Isn't ~/.local for such manually installed stuff, like /usr/local instead of /usr?
.local is a pretty recent convention for somebody who has used BeOS.
I long ago just created $HOME/bin and added it to my path. And it works when I compile things with "--prefix=$HOME".
OpenSUSE automatically adds ~/bin and ~/.local/bin to your $PATH if they exist.
Nice, other distros may do it now too. It's been a part of my .bash_local for so long I wouldn't notice...
Any reason why yould have it in .bash_local over .bashrc? I use zsh but even when I used bash or fish, I'd add to my $PATH via .bashrc and config.fish respectively.

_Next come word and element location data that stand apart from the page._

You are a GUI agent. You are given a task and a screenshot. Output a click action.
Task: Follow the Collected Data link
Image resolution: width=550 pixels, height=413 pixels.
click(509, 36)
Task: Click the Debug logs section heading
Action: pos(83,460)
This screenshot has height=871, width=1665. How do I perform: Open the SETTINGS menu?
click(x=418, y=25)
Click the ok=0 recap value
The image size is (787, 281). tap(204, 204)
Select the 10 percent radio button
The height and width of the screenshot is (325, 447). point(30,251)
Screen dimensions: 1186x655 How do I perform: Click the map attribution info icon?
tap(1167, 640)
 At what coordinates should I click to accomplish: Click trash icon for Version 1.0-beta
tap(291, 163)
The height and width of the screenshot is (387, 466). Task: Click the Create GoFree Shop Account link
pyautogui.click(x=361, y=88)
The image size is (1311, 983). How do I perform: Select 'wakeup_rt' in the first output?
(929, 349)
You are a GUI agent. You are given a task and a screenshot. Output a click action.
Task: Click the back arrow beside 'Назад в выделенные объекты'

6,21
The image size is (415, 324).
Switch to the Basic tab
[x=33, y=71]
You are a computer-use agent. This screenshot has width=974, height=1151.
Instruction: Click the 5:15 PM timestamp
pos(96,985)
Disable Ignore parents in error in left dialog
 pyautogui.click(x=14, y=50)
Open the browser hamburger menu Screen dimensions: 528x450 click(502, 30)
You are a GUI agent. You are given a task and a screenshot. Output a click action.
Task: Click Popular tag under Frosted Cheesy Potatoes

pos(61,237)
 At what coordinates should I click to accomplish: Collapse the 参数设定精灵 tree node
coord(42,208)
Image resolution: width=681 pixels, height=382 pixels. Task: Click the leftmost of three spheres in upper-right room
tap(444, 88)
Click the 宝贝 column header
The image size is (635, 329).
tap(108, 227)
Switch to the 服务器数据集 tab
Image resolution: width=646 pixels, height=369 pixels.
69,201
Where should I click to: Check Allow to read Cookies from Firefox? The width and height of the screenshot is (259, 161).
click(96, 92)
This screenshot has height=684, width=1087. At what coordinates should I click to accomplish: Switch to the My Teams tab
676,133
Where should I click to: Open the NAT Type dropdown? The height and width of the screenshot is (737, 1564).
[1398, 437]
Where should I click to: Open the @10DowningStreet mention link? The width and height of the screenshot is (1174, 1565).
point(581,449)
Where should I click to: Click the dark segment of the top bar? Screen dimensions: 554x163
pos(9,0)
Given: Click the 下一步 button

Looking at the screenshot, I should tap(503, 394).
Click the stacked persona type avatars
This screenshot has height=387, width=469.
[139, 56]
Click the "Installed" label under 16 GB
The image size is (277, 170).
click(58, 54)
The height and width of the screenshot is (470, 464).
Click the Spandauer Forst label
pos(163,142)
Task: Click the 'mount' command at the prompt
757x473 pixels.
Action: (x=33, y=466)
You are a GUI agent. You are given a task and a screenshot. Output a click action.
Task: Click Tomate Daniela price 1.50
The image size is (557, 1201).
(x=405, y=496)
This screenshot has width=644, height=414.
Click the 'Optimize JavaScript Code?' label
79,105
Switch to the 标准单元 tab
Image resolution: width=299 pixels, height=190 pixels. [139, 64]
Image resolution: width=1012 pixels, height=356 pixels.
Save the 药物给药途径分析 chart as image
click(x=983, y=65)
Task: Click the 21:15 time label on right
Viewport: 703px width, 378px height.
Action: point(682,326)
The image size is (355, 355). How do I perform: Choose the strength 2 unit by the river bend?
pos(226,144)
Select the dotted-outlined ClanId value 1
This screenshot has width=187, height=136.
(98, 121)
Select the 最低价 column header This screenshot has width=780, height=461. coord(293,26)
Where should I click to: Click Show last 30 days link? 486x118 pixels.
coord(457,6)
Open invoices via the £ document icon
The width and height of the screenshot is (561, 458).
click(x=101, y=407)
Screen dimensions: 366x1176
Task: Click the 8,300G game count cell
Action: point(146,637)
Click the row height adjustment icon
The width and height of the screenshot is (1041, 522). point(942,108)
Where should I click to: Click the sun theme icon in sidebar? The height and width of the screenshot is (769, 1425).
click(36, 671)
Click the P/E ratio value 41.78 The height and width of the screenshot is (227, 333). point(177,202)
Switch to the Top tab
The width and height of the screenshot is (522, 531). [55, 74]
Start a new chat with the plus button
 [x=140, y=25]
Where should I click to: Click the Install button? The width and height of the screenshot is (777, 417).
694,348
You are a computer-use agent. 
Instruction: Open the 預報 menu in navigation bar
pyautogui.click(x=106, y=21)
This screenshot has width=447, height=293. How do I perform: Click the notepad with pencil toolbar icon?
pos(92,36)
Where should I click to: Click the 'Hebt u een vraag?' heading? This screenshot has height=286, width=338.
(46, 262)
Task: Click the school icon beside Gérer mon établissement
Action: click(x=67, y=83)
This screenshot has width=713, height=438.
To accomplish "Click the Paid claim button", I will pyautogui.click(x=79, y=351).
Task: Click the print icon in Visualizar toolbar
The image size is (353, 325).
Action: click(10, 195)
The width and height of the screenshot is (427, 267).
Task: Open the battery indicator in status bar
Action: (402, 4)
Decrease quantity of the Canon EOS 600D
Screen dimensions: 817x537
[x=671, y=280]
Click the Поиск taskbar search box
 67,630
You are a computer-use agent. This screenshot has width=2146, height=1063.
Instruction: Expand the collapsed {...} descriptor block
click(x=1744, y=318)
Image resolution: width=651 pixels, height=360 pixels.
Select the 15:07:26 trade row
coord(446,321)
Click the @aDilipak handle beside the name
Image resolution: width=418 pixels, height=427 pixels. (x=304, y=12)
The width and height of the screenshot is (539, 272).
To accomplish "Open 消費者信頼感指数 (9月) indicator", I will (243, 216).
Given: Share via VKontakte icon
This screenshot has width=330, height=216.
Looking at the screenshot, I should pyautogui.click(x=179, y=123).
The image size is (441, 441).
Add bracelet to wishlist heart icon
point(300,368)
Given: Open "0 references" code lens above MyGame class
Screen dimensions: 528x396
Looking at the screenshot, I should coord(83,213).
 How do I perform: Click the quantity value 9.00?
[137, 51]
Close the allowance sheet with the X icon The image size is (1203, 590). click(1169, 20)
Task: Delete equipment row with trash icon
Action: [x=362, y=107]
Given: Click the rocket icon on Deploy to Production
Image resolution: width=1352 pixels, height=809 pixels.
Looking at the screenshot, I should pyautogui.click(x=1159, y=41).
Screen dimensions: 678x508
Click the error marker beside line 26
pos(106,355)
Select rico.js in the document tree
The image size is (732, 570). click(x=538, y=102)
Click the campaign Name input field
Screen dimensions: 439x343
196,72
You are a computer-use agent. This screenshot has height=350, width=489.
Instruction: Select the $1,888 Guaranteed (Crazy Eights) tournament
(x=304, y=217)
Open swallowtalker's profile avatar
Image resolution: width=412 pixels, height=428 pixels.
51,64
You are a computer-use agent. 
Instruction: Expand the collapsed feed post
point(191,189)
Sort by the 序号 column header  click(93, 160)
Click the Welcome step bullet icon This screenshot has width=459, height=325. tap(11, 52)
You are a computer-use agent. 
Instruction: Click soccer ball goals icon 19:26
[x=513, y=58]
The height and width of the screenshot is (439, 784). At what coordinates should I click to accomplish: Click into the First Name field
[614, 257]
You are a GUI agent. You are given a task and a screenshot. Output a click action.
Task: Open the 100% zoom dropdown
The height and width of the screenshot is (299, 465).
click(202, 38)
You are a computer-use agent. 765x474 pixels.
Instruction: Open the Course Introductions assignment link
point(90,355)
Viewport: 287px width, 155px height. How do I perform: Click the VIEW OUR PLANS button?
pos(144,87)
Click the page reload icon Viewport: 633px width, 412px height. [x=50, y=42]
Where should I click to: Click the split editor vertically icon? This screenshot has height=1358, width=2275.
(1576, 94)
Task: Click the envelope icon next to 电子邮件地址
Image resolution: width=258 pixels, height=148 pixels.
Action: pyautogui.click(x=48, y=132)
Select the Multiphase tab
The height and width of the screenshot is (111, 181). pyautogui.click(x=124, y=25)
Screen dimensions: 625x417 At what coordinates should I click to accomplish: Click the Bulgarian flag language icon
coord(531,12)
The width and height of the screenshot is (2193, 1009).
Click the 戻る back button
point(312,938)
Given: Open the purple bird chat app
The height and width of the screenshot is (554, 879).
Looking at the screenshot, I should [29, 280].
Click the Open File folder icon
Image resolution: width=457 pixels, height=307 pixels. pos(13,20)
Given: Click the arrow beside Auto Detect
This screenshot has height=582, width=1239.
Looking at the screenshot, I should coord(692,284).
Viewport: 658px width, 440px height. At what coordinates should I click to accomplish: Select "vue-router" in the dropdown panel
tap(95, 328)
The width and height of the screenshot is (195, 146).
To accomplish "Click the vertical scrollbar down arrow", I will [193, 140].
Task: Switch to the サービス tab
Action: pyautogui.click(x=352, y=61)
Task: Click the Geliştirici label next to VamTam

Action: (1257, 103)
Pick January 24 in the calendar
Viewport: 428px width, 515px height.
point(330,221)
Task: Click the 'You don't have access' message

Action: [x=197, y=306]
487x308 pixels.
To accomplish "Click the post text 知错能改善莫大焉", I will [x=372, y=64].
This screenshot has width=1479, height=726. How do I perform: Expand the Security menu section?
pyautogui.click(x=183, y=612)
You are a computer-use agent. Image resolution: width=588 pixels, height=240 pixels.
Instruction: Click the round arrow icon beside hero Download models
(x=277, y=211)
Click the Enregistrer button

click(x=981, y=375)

Just to simplify things when I use lots of Linux distros that create different default .bashrc files. Makes it easier to distribute via ansible this way. No other reason really.
~/.local/bin
Source goes in ~/Source and gets checked into git, important stuff goes into ~/Documents and (when I get around to setting it up) gets backed up somewhere, downloads go into ~/Downloads
Otherwise, stuff gets dumped in home and I use fzf, grep and jump to get around quickly
Whole system gets wiped and rebuilt when it gets to cluttered, anything I care about persisting is kept somewhere else and nixos puts my system back
I think organising more than the bare minimum is a constant waste of time when search tools exist
For me:
My strange sorting
- Git: for git stuff
- Distrobox (home dirs separated with
--home
to prevent dotfile conflicts)- build (and also apps)
- tests
- Downloads: for chaos
- many subdirs
- Backups
- Laptop
- Phone
- SYNC (complete dir with syncthing, I put as much stuff there as possible)
- Pictures, Music, Downloads (because Android sucks, also synced with syncthing)
- TOPICS
- Personal
- Hobby 1, 2, 3
- Movie Torrents
- ...
- Work
- Seminars
- Documents
- Study
- EBooks
- Tech
- Distros (ISOs)
- Commands
- Guides
- Packages
- Appimages
- Windows
- RPMs
- packages
- spec files
- General
- Documents
- living stuff
Works pretty well. I symlink lots of stuff, especially the synced phone directories. I keep some pictures local, some synced etc.